Despite more organizations feeling that they are getting worse at preventing data breaches, the number of businesses that feel better prepared to respond to incidents is on the rise, according to the latest survey from the not-for-profit industry body the Institute of Information Security Professionals (IISP).
In its third year, the IISP survey asked organizations two correlating questions about data breaches. Questions look to understand how protected from a breach companies feel, as well as how prepared they are to respond to and recover from a security incident.
The number of organizations that feel they are getting worse at preventing a security breach doubled this year, up to 18% from only 9%. According to the survey report, "The only figure that showed growth of any significance was in the percentage of people that thought we had got worse as an industry at defending systems."
In a press release, Piers Wilson, director at the IISP, said, "These results reflect the difficulty in defending against increasingly sophisticated attacks and the realization that breaches are inevitable."
The survey results indicate that both budget constraints and the skills shortage contribute to the challenges of breach prevention.
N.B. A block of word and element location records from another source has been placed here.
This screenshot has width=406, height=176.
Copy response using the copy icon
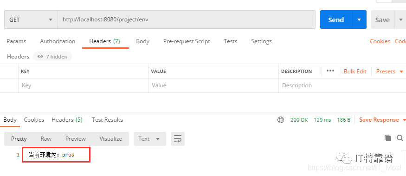coord(387,138)
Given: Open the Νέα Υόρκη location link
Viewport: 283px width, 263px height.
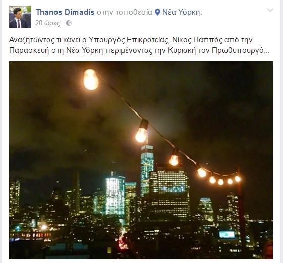Looking at the screenshot, I should click(x=182, y=12).
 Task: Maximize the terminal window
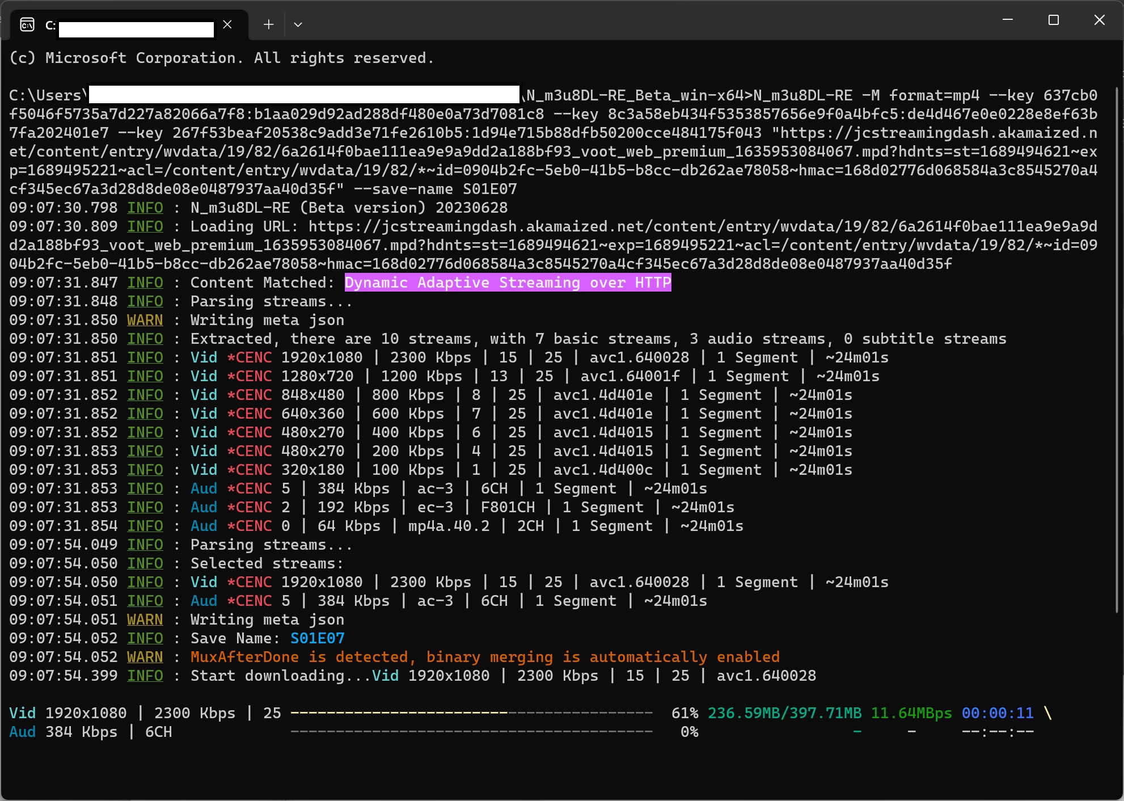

As the threat landscape continues to evolve, budgets are not growing at scale. The 2017–2018 survey results showed "a drop in the number of businesses where budgets are rising from 70% to 64%, and an increase in businesses where budgets are falling from 7% up to 12% (the same level as 2015)."
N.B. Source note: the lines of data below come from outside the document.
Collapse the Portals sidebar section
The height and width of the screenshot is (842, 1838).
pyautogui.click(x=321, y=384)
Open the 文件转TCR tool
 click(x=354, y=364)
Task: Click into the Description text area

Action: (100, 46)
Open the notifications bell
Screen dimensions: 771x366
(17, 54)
Additionally, the lack of highly skilled candidates continues to be a concern, with 18% of respondents identifying a deficit in resources, 18% reporting a shortage of skills and 14% reporting insufficient experience as key factors in the skills and people shortage.
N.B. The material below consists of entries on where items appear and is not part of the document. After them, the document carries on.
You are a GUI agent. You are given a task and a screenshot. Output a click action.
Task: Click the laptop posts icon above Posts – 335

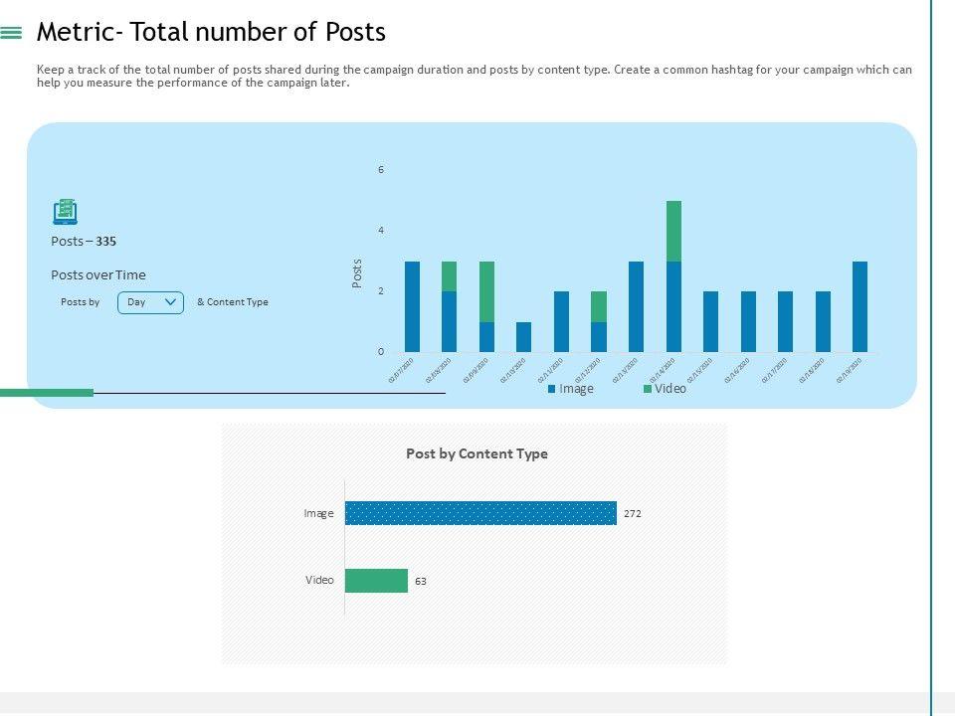click(65, 212)

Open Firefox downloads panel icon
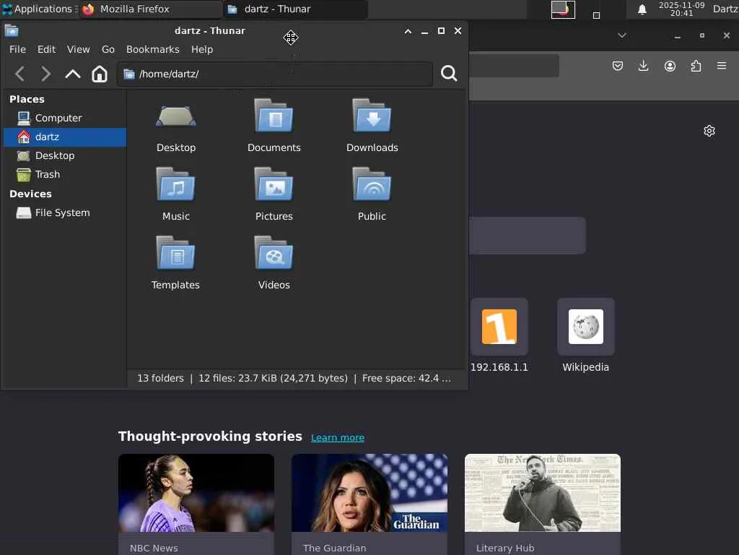click(x=644, y=66)
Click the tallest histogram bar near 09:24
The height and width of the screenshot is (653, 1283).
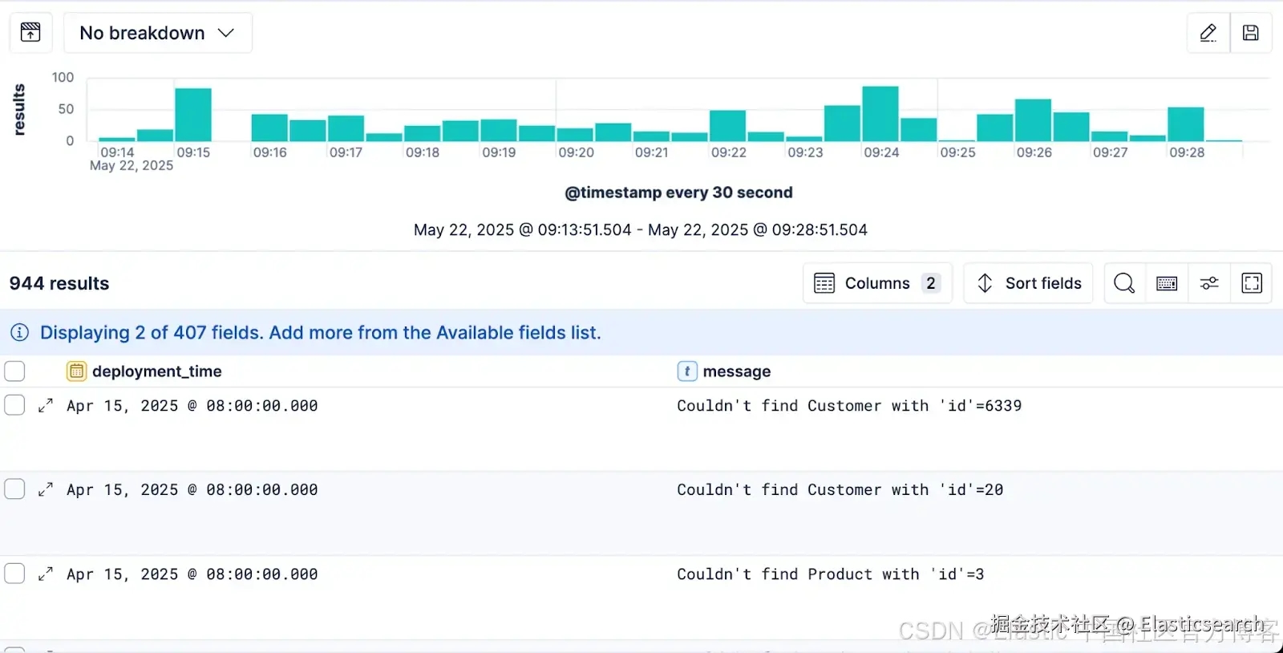[880, 113]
Part of the problem with the skills shortage is the impact and disruption caused by emerging technologies. Of the emerging technologies that respondents said were "very disruptive," the top two were the internet of things (66%) and artificial intelligence and machine learning technologies (49%).
“We have seen AI and machine learning used in defensive security systems for some time, and this is now starting to become part of a wider automation approach,” said Wilson. “But like the IoT, AI can also be exploited by cybercriminals, so we need to have the people and technologies to respond and mitigate these emerging risks."